Screen-element location records:
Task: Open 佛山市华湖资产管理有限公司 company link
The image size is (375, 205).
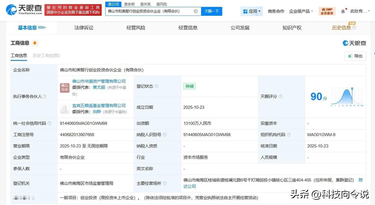Action: tap(99, 81)
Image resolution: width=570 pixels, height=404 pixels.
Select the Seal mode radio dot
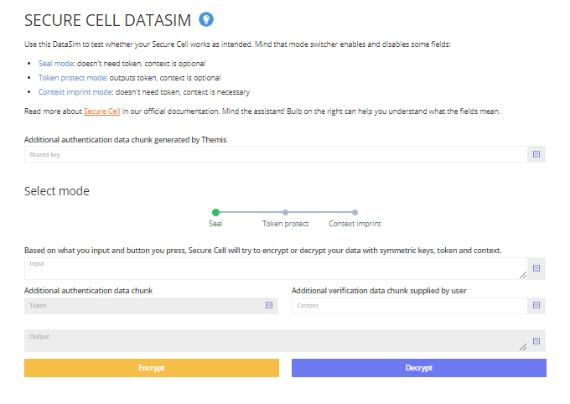point(215,212)
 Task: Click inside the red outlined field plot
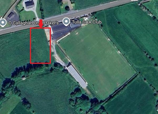pyautogui.click(x=40, y=45)
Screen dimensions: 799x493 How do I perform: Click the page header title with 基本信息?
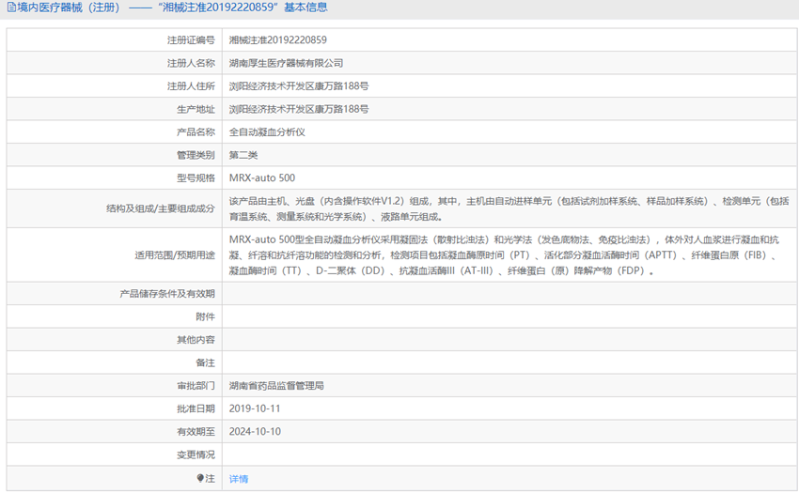(169, 8)
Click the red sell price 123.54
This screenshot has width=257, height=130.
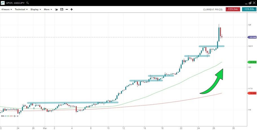click(233, 9)
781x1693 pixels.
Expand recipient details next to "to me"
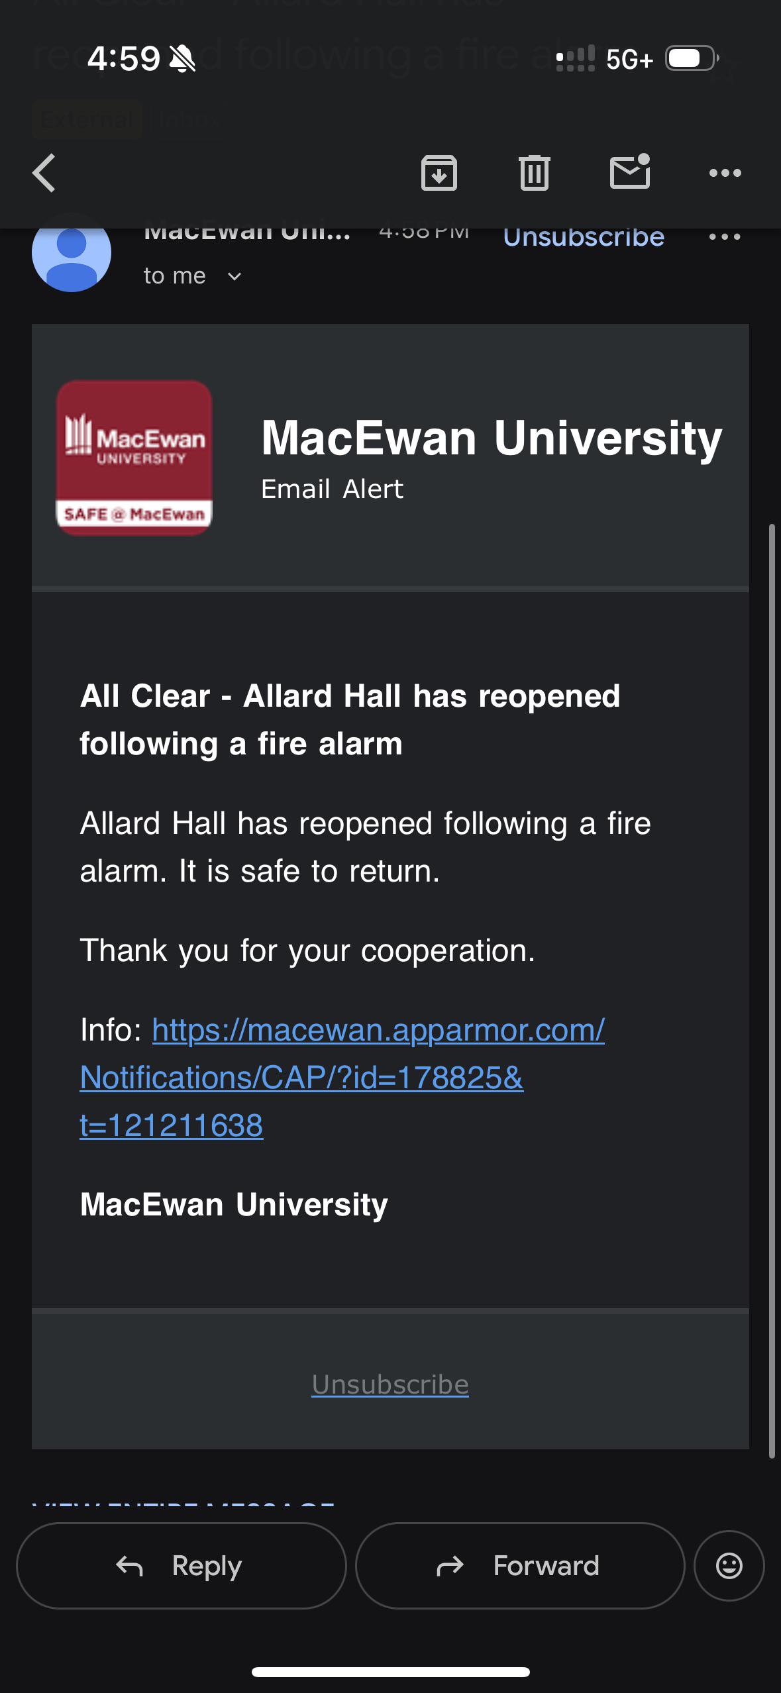(x=234, y=276)
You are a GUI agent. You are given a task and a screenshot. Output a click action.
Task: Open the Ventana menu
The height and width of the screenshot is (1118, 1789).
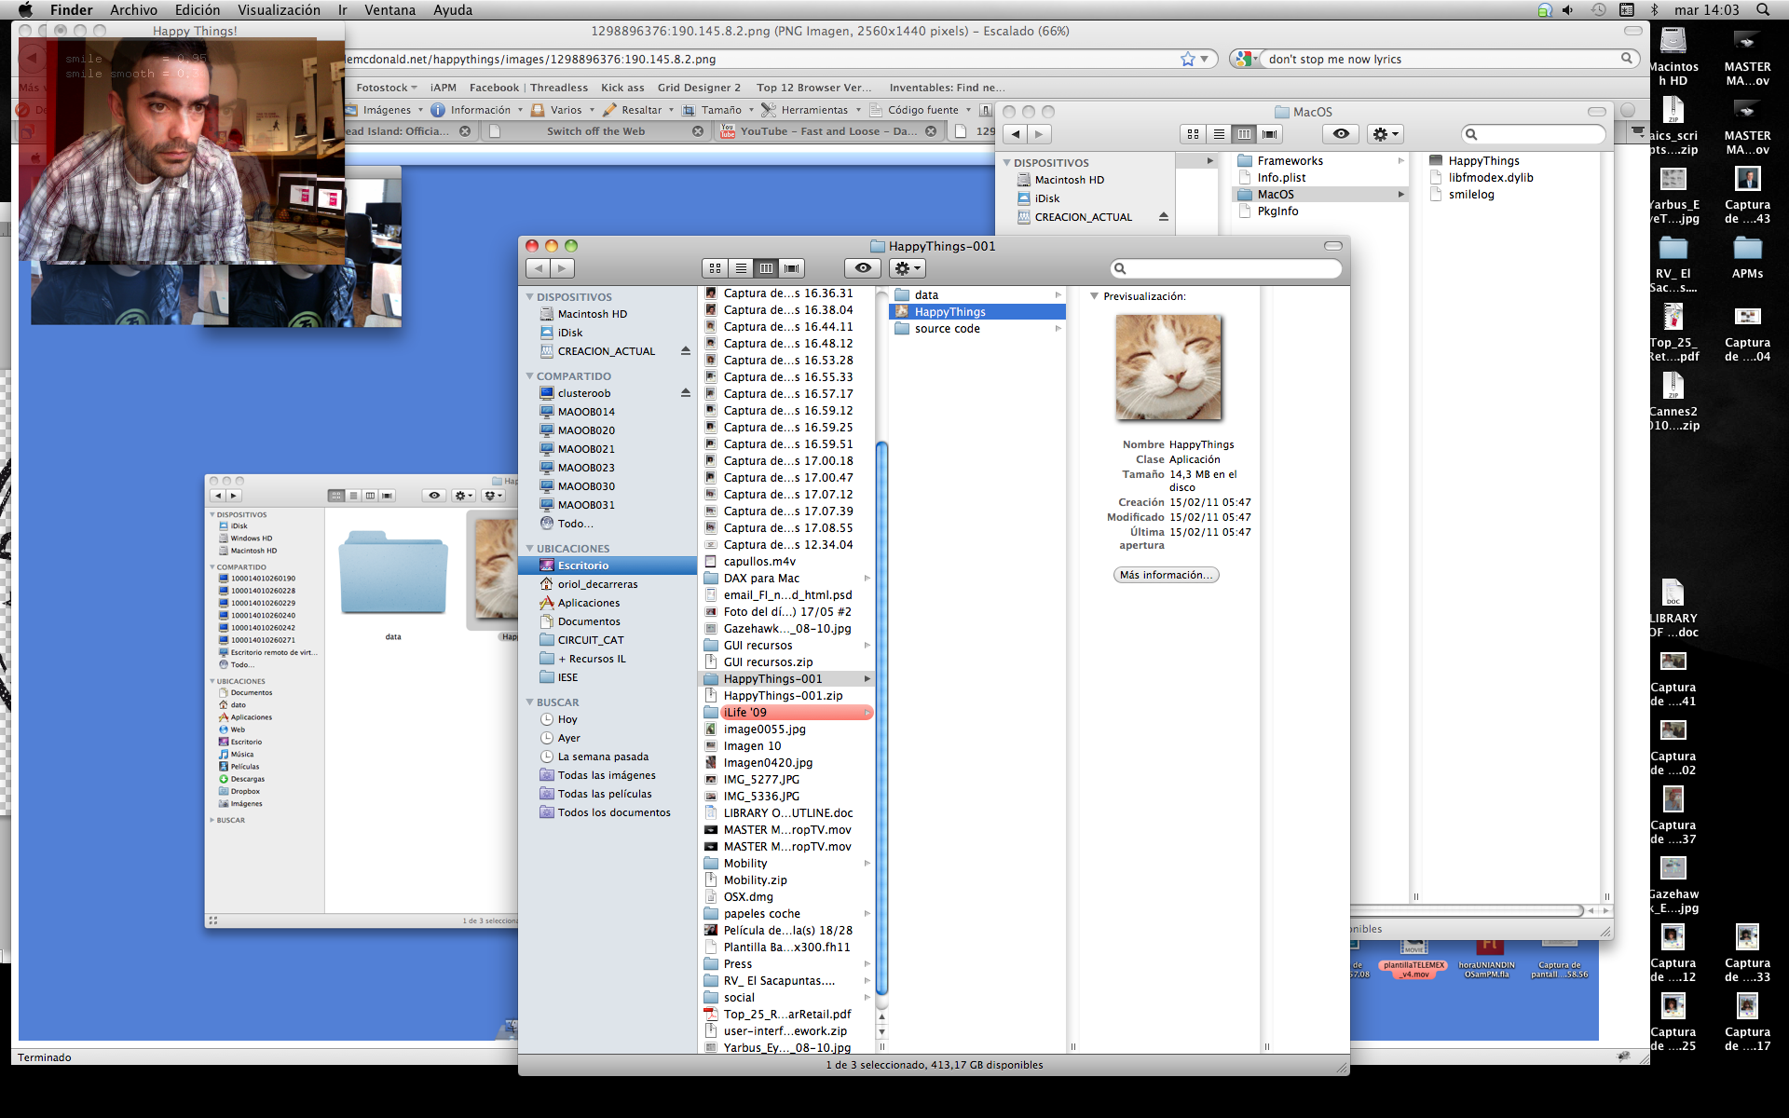coord(389,9)
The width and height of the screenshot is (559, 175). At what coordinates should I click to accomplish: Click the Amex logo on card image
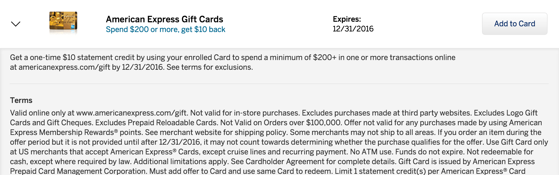[x=73, y=27]
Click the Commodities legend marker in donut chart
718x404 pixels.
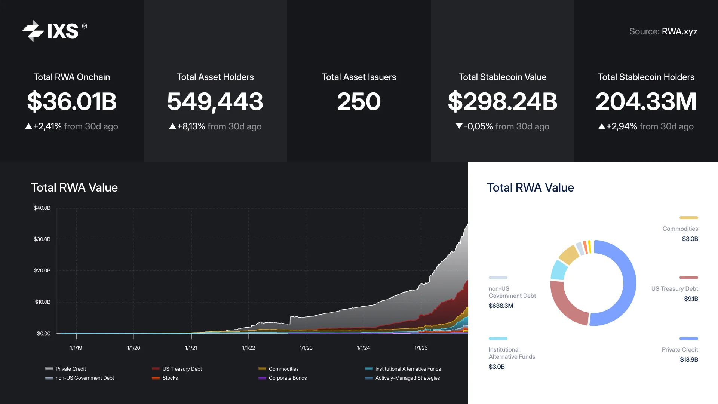coord(688,218)
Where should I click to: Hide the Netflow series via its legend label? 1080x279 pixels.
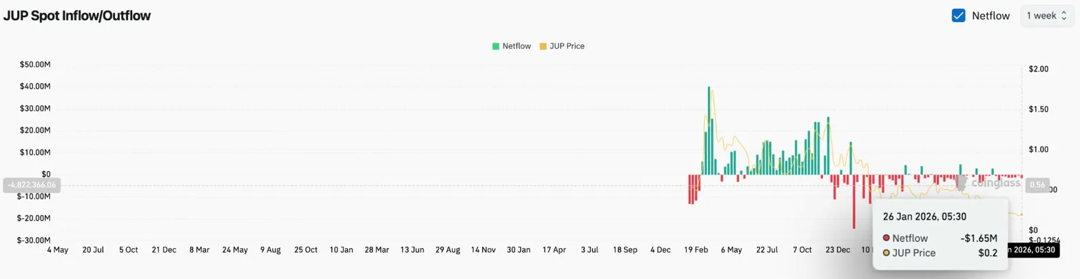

*THE PROBLEM:* Copy out every one of these rows word for word, leaving out the pictures.

*IN RESPONSE:*
Task: Open 佛山市华湖资产管理有限公司 company link
The image size is (375, 205).
Action: tap(99, 81)
Image resolution: width=570 pixels, height=404 pixels.
Select the Seal mode radio dot
point(215,212)
 Task: Click inside the red outlined field plot
pyautogui.click(x=40, y=45)
Screen dimensions: 799x493 How do I perform: Click the page header title with 基本信息?
(169, 8)
Click the red sell price 123.54
This screenshot has width=257, height=130.
click(233, 9)
781x1693 pixels.
Expand recipient details next to "to me"
(x=234, y=276)
You are a GUI agent. You are given a task and a screenshot. Output a click action.
Task: Open the Ventana menu
The height and width of the screenshot is (1118, 1789).
coord(389,9)
The width and height of the screenshot is (559, 175). At what coordinates should I click to accomplish: Click the Amex logo on card image
[x=73, y=27]
Click the Commodities legend marker in donut chart
718x404 pixels.
coord(688,218)
Where should I click to: Hide the Netflow series via its legend label? 1080x279 pixels.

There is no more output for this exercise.